- Texte visé : Texte de la commission sur la proposition de loi de Mme Martine Froger et plusieurs de ses collègues visant à protéger le modèle d’assurance chômage et soutenir l’emploi des séniors (2550)., n° 2733-A0
- Stade de lecture : 1ère lecture (1ère assemblée saisie)
- Examiné par : Assemblée nationale (séance publique)
Sous réserve de son traitement par les services de l'Assemblée nationale et de sa recevabilité
I. – L’article L. 5422‑3 du code du travail est complété par un alinéa ainsi rédigé :
« Le nombre de jours maximal d’indemnisation pour le calcul de l’allocation de retour à l’emploi est égal au nombre de jours calendaires du mois à l’issue duquel cette allocation est versée. »
II. – La perte de recettes pour l’État est compensée à due concurrence par la création d’une taxe additionnelle à l’accise sur les tabacs prévue au chapitre IV du titre Ier du livre III du code des impositions sur les biens et services.
Par cet amendement, le groupe LFI-NUPES souhaite empêcher la mensualisation du calcul de l'allocation chômage, qui va conduire à une perte de revenus pour de nombreuses personnes privées d'emploi.
La contre-réforme de l'assurance chômage du gouvernement a pour ambition de réaliser 3,7 milliards d'économies budgétaires chaque année. Elle aura aussi pour effet de mettre sous pression l'ensemble des travailleurs, en emploi ou non, en affaiblissant la protection collective face au risque du chômage.

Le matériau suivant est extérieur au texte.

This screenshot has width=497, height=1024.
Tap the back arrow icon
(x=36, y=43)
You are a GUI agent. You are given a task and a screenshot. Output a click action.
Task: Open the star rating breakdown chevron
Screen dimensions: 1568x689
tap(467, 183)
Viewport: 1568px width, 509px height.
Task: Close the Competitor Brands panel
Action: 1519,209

Le taux de chômage est de nouveau en hausse et le choix du gouvernement est pourtant de maltraiter les chômeurs. Forcé de constater l'échec de sa politique de l'emploi, il prétend vouloir redonner de la "valeur au travail" en forçant les plus précaires à accepter des emplois indignes ou inadaptés à leur situation en leur coupant tout simplement les vivres.
Le chiffre de 90 000 emplois créés par cette réforme est avancé sans que celui ne soit appuyé par aucune étude. Par ailleurs, le niveau général de l'emploi ne dépend pas des comportements individuels des travailleurs qui arbitreraient entre travail et loisir, mais du niveau général de l'activité économique, c'est-à-dire de conditions macroéconomiques. Ce qui est calculable, en revanche, c'est la part d'assurés sociaux qui perdront leur indemnisation en raison de cette réforme inique, de l'ordre de 10% d'entre eux. C'est-à-dire qu'entre 200 000 et 300 000 personnes basculeront vers les minimas sociaux ou, pour les plus jeunes d'entre eux, devront vivre avec 0 euro par mois.
La situation des personnes indemnisées se dégradera également. Non seulement seront-elles indemnisées moins longtemps, mais le montant de leur allocation mensuelle va diminuer en raison de sa "mensualisation". Alors qu'aujourd'hui le montant de cette allocation est calculé selon le nombre de jours calendaires du mois pour lequel elle est versée, elle serait désormais systématiquement calculée sur une base de 30 jours.
Cela représente une perte de 5 jours d'allocation, 6 jours les années bissextiles, pour toutes les personnes privées d'emploi. Encore une fois, la motivation est d'ordre budgétaire. L'Unédic prévoit ainsi que seront réalisées 950 millions d'euros d'économies sur une période de 3 ans, au détriment des droits des assurés sociaux.
Pour toutes ces raisons, le groupe LFI-NUPES propose d'inscrire dans la loi que l'allocation chômage est calculée selon le nombre de jours calendaires composant le mois pour lequel elle est versée.